> _EXERCISE DESCRIPTION_
Please output the line containing "489x122 pixels." and all lines that follow it in the data below, exactly, with no pictures.

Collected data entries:
**********

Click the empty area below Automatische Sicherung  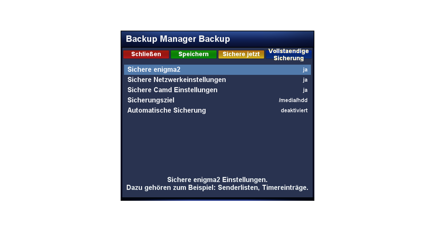218,145
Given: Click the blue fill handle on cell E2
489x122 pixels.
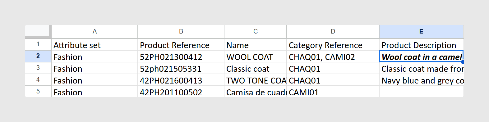Looking at the screenshot, I should point(463,62).
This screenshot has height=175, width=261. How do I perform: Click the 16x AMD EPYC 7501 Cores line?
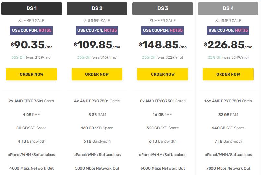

**********

> _RESPONSE TO THE EXERCISE_
489x122 pixels.
Looking at the screenshot, I should point(463,62).
This screenshot has height=175, width=261. How do I perform: Click the 16x AMD EPYC 7501 Cores line?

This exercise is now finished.